**PROBLEM STATEMENT**.
Down to the last line, print the entries below exactly, and keep every picture out of the copy.

**EXCERPTED RECORDS**.

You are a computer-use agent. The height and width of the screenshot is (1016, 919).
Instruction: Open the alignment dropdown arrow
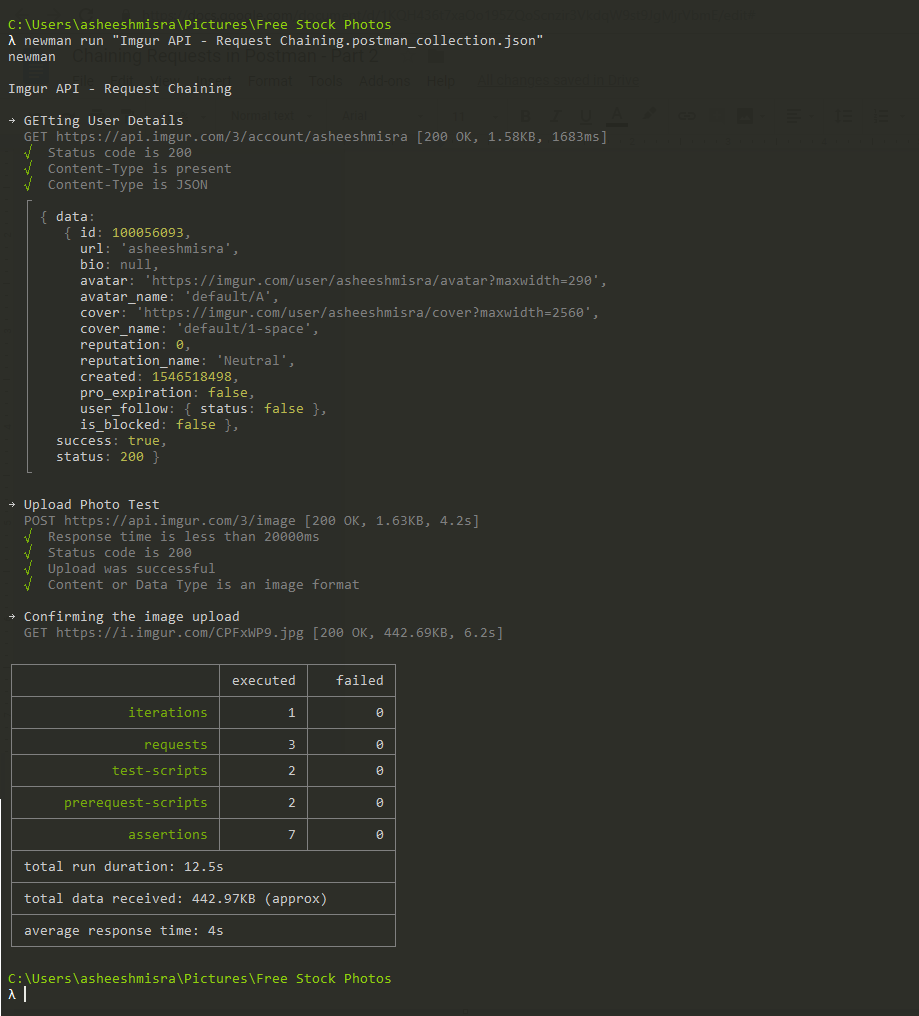812,114
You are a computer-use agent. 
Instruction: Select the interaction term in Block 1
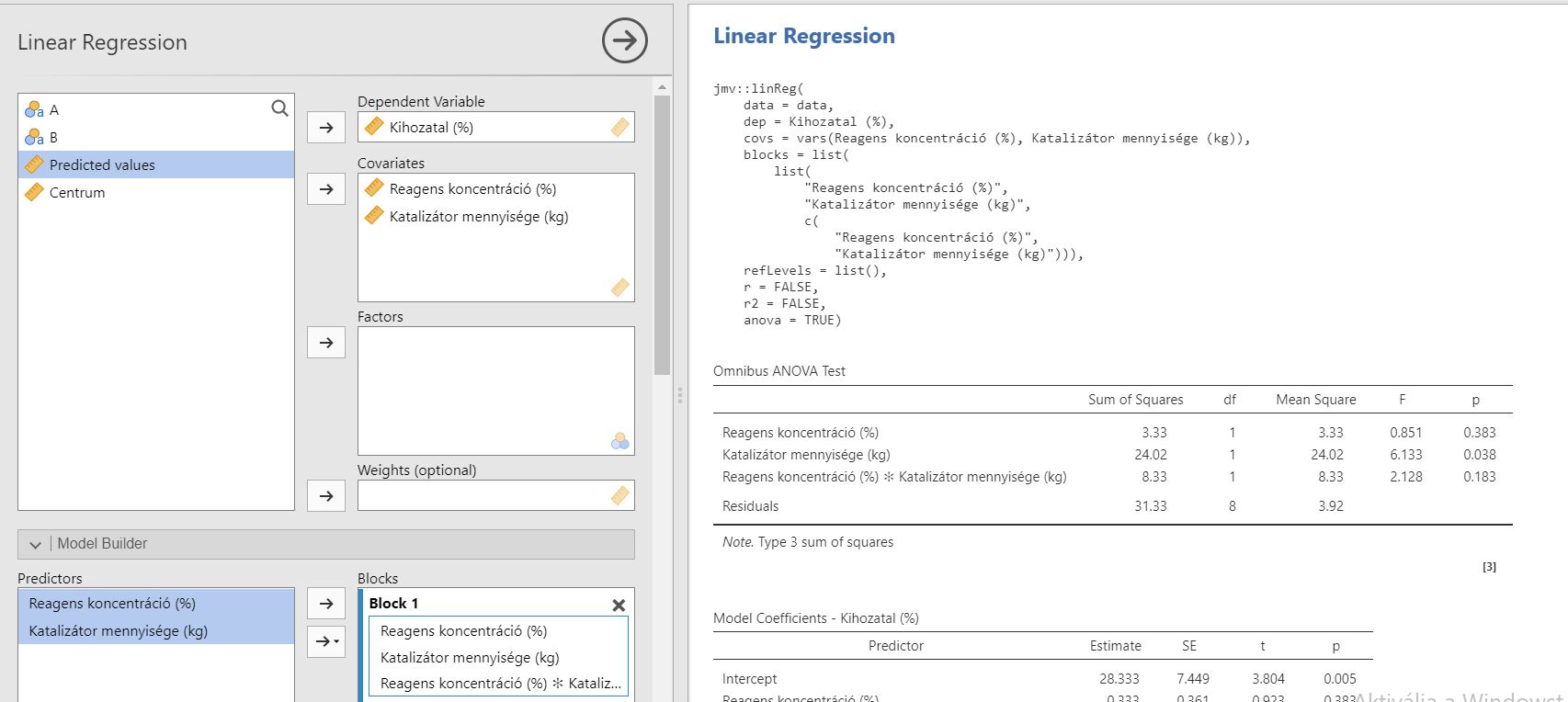[x=500, y=684]
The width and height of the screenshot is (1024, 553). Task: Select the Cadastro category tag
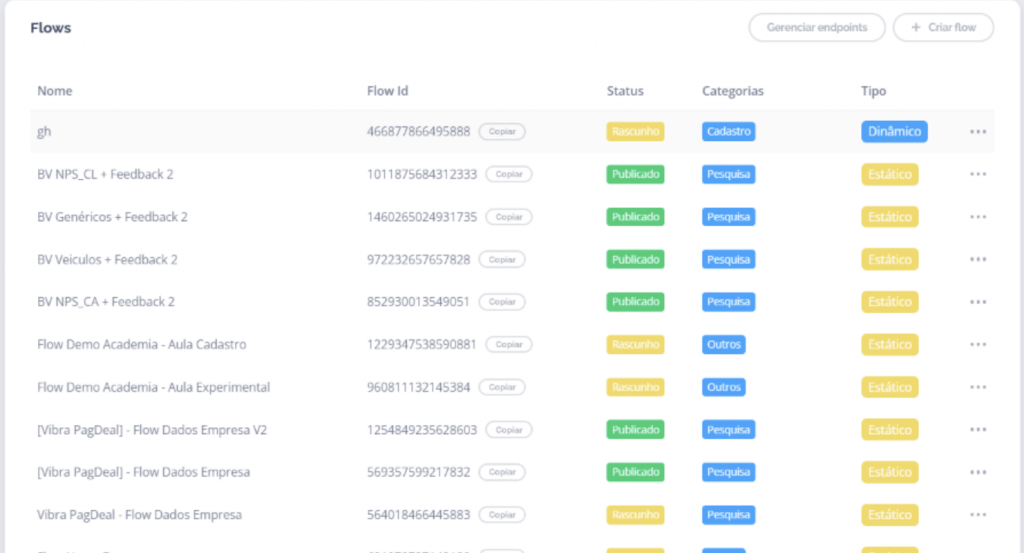coord(728,132)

**EXPECTED OUTPUT**.
You are a computer-use agent. The height and width of the screenshot is (1016, 919).
Instruction: Open the alignment dropdown arrow
812,114
You are a computer-use agent. 
Instruction: Select the interaction term in Block 1
[x=500, y=684]
The width and height of the screenshot is (1024, 553). Task: Select the Cadastro category tag
coord(728,132)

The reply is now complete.